Ich hatte euch zu Beginn ein Problem versprochen – und hier ist es auch schon: Wenn ihr diesen Zähler z. B. in einem Synthesizer einsetzt, um wie eingangs beschrieben, 8 LFOs bestimmten Zielen zuzuordnen und wenn ihr dann auf die Idee kommt, einen Snapshot des Synthesizers zu erstellen, um die aktuellen Einstellungen später wieder abrufen zu können – dann sind die Zähler nicht mit dabei! Der Zählerstand wird schlicht nicht gespeichert! Wohingegen die Einstellungen am Core-Selector und an den Latch- und Array-Beispielen sehr wohl gespeichert werden!

Vergleichen und Testen brachte folgende Erkenntnis: Snapshots speichern lediglich den Status von Primary-Elementen! Das kann man auch daran erkennen, dass man nur Primary-Elementen in deren Einstellungen in Snapshots ein- oder aus Snapshots ausschließen kann. In beiden oben genannten

In den Beispielen werden die Werte, die den Zustand der Core-Cell bestimmten, von einem Primary-Element geliefert. Aber halt! Wird unser Zähler nicht auch von den Buttons aus der Primary-Welt versorgt? Im Prinzip ja, aber nicht mit dem eingestellten Wert (z. B. „5“ für LFO Nr. 5), sonden ledglich mit Triggern in Form von „+1“ oder „-1“. Ein Snapshot speichert bei unserem Zähler also bestenfalls den Status der Buttons, aber nicht das, was in der Core-Cell geschrieben steht.
Nachdem mir das Problem klar war und ich es ausgiebig bewundert hatte, beschloss ich, in der NI-Community auf Antwortsuche zu gehen. Kurz darauf erfuhr ich von einem ebenso brillianten wie simplen Workaround – und das irgendwann zwischen nachts und morgends! Ich bin also nicht der Einzige mit einem exotischen Timing … 

Abb. 5: Snap Value

Die Lösung findet in der Primary-Ebene, vermittelst eines „Snap Value“-Modules statt.
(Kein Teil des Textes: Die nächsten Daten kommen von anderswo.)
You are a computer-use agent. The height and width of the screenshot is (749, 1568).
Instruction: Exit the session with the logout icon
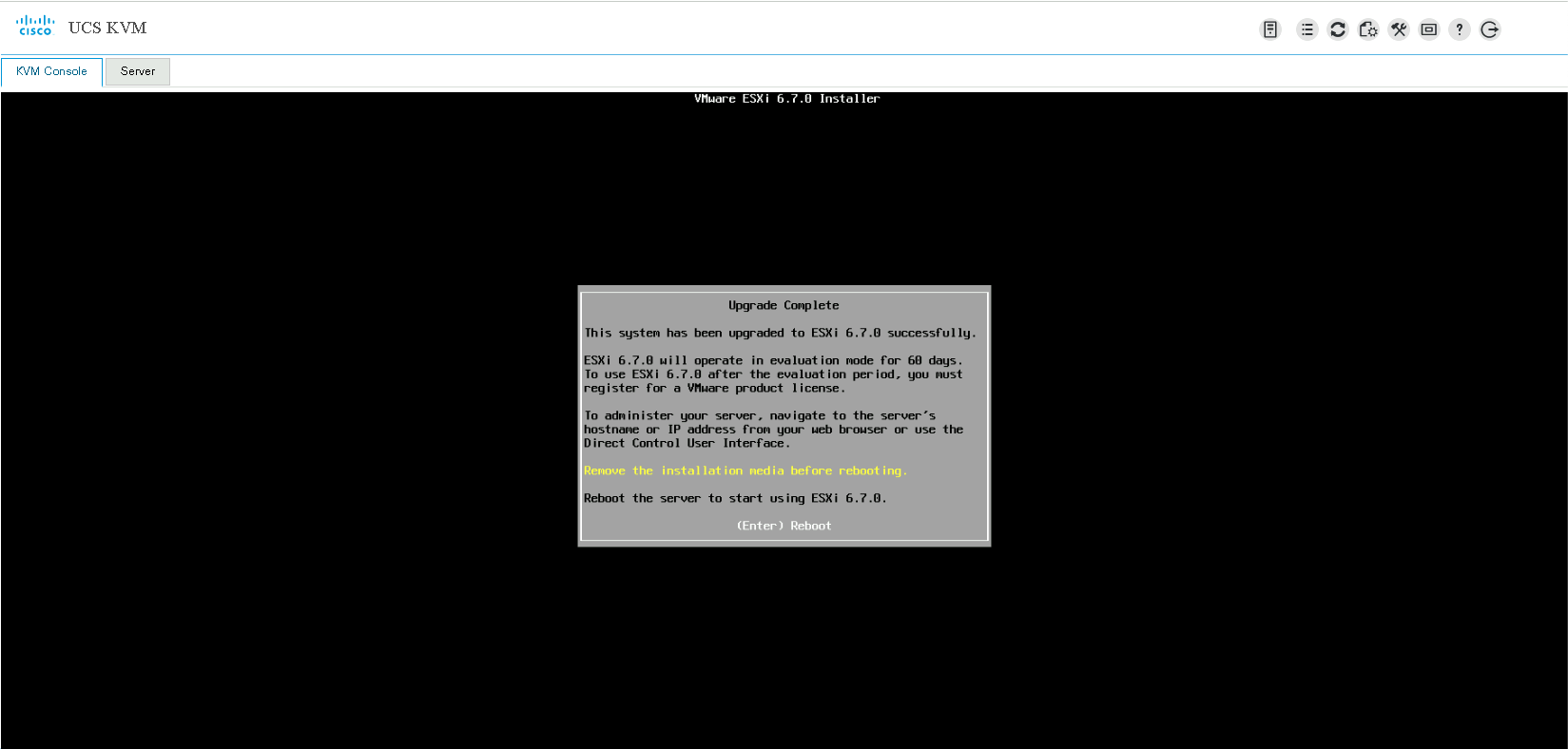(1490, 29)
Snap Values speichern den am Eingang anliegenden Wert beim Erstellen eines Snapshots und geben ihn wieder frei, wenn ein Snapshot geladen wird.

Wichtig! „Write Thru“ in den Voreinstellungen des Snap Value muss unbedingt deaktiviert sein. Ferner ist sicherzustellen, dass der Arbeitsbereich (Range) dem der zu verarbeitenden Daten entspricht.
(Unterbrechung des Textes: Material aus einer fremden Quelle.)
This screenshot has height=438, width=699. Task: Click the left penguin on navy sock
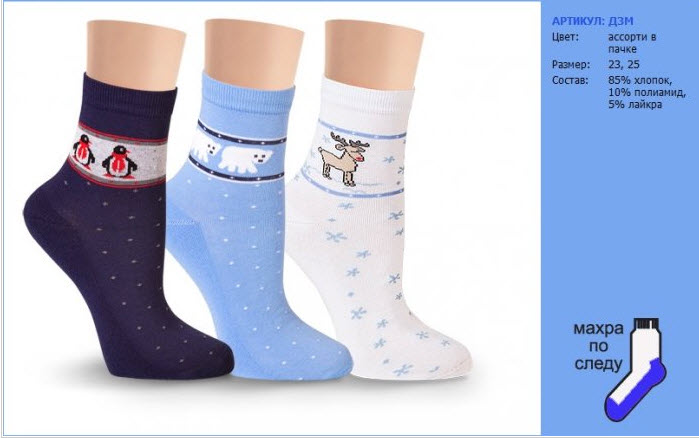(83, 153)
Zuerst legen wir in der Core-Cell einen weiteren Eingang an, der hier mit „SNP“ für „Snap“ bezeichnet ist. In der Primary-Ebene werden nun der Ausgang der Core-Cell mit dem Eingang des Snap Value und der Ausgang des Snap Value mit SNP-Eingang der Core-Cell verbunden. Alles Weitere findet in der Core-Cell statt.
Im Fall eines Snapshot-Recalls, liefert das Snap Value seinen Inhalt über den SNP-Eingang in die Core-Cell. Über den Merger nach dem Clip-Macro findet dieser Wert dann Eingang in das ACC-Macro („Out“-QuickBus). Wir erinnern uns: Das ACC-Macro enthält den Zählerspeicher. Danach ist der Zähler mit dem alten Wert vorkonfiguriert.
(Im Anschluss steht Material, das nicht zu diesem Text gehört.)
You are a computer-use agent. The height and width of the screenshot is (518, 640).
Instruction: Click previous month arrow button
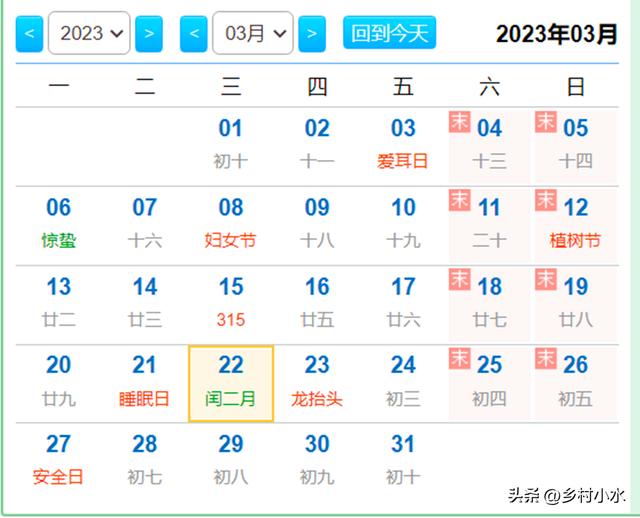(194, 34)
Das „Dup Flt“ Macro zwischen dem Merger und dem  „Out“-QuickBus verhindert redundante Informationen. Es filtert mehrere identische Werte hintereinander aus und reduziert so die Datenflut. Ihr findet den Filter mit Rechtsklick > Library > Event Proc > Dup Flt.

Abb. 6: Snapshot Recall

Und hier seht ihr den Counter in Aktion: Der Aufruf eines Snapshots aus der Liste setzt den Zähler auf den zuvor gespeicherten Wert zurück.